====== BRANO FORNITO

Cosa rappresenta il monachesimo per la storia europea?
“I monasteri hanno contribuito molto alla storia europea. Allora non pensavano certo di sviluppare un’idea di Europa. La loro attività consisteva nel lavoro, nella preghiera e predicazione: per attendere correttamente all’Ufficio divino i monaci hanno imparato a leggere e scrivere creando una rete di scuole aperte a tutti. In questo modo hanno unito la tradizione greco romana con il cristianesimo. E questo è stato un passaggio fondamentale per l’Europa”.
Ma anche un collante per i momenti peggiori del vecchio Continente…
“Nei monasteri si parlava una lingua comune e si professava una fede comune. Pensiamo, ad esempio, a S.Anselmo. Piemontese di origini, monaco in Francia e poi vescovo di Inghilterra. I monaci sono sempre stati più europei di noi”.
Si parla molto di radici cristiane dell’Europa da riconoscere nella futura Carta europea. Qual è l’impegno del monachesimo al riguardo?
“Non certo politico. Il monachesimo non ha un influsso di questo genere. La sua importanza e dunque anche il suo apporto alla costruzione dell’Europa sono testimoniati dalla storia. Sono la prova di ciò che il cristianesimo ha dato all’Europa: la base della democrazia. I concetti di uguaglianza, di fraternità e di libertà, riproposti dalla Rivoluzione francese sono concetti di matrice cristiana. Ma aggiungo anche il rispetto della persona, della sua dignità, non solo dei diritti. Il pensiero benedettino sviluppa una visione di uomini liberi, disponibili ed accoglienti. La Regola di San Benedetto parla chiaro in proposito”.

============
====== ESTRATTI DEI DATI

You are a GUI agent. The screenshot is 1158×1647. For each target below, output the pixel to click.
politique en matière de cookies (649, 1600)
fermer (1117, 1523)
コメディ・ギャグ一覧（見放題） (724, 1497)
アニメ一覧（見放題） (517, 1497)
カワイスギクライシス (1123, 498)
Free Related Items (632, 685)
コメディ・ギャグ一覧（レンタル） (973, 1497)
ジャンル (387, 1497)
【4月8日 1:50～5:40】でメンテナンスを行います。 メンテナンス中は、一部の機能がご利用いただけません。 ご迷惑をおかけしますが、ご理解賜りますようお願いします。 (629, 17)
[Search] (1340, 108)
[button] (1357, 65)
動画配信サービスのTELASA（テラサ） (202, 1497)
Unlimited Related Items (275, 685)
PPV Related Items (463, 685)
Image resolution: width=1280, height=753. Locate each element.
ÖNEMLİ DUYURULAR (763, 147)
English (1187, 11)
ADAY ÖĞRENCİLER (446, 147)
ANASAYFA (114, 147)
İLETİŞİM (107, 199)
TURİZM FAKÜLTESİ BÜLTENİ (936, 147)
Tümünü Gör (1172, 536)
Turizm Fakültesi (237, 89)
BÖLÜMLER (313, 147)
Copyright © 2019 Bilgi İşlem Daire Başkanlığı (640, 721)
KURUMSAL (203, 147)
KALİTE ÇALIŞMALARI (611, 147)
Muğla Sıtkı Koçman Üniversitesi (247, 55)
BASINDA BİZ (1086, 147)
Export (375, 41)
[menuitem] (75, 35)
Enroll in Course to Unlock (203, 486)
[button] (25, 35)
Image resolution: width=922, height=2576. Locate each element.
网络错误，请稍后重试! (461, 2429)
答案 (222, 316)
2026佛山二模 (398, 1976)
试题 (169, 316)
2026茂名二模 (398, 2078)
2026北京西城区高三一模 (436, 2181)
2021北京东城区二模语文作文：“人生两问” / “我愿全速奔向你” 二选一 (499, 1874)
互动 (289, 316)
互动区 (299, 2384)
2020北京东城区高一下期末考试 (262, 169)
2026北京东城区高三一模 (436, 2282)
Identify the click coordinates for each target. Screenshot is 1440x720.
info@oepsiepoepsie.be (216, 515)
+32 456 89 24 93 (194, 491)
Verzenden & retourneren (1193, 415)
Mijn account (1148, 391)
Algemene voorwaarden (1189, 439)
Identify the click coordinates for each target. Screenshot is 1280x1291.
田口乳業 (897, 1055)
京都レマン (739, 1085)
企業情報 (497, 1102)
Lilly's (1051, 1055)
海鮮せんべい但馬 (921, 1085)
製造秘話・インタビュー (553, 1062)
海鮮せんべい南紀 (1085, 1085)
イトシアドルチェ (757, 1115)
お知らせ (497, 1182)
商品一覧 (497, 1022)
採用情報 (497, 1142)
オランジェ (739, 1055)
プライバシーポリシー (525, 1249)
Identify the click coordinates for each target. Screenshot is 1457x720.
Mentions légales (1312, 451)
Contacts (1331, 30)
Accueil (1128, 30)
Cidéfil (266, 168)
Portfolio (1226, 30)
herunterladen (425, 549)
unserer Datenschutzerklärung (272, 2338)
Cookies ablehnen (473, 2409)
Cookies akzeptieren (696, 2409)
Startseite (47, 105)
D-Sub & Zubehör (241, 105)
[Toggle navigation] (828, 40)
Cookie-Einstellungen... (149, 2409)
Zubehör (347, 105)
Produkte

============

**COMPITI DA SVOLGERE**
(a) Nel brano sul monachesimo, di quale paese fu vescovo S. Anselmo?
(b) Prosegui il brano sul monachesimo dopo la sua ultima frase.
Non serve consultare i dati.

**RISPOSTE AI COMPITI**
(a) Dell'Inghilterra.

(b)
L’Europa guarda ad Est, terra di grandi tradizioni cenobitiche. Ritiene che l’allargamento possa favorire anche il dialogo ecumenico?
“Spero di sì, anche se non vanno taciute le difficoltà. Abbiamo due monasteri che si occupano per tradizione di ecumenismo. Uno in Belgio e l’altro in Germania. Queste due grandi tradizioni monastiche possono fare molto per riavvicinare le sensibilità religiose dei popoli. Sono certo che siamo solo agli inizi di questo dialogo che porterà molto frutto specie dopo un cammino di reciproca conoscenza. Il fatto di pregare l’unico Dio è garanzia di risultato. E poi c’è un esempio illuminante…”
Quale?
“San Benedetto. La festa del ‘Transito’ del santo, 21 marzo, è una delle poche condivise con i monaci di Oriente. Nei nostri monasteri cerchiamo di fare esperienza di questa conoscenza reciproca. Nella comunità di S.Anselmo a Roma, ad esempio, abbiamo vari ortodossi e anche uno studente del Patriarcato di Mosca. Solo così ci si può avvicinare senza sospetti. Una lezione per l’integrazione europea”.
L’integrazione europea passa anche per la cultura, laica e cattolica?
“Sicuramente. Anzi posso dire che i monaci europei stanno già da tempo sperimentando una ‘Unione’ delle scuole benedettine in Inghilterra, Germania, Ungheria ed altri Paesi europei. E’ un modo per coronare il sogno dell’unità della famiglia umana, a partire proprio dai monasteri, luogo non solo di spiritualità ma anche di cultura, con una prospettiva tutta nuova che vede la preghiera, il lavoro e il ‘libro’ uniti insieme”.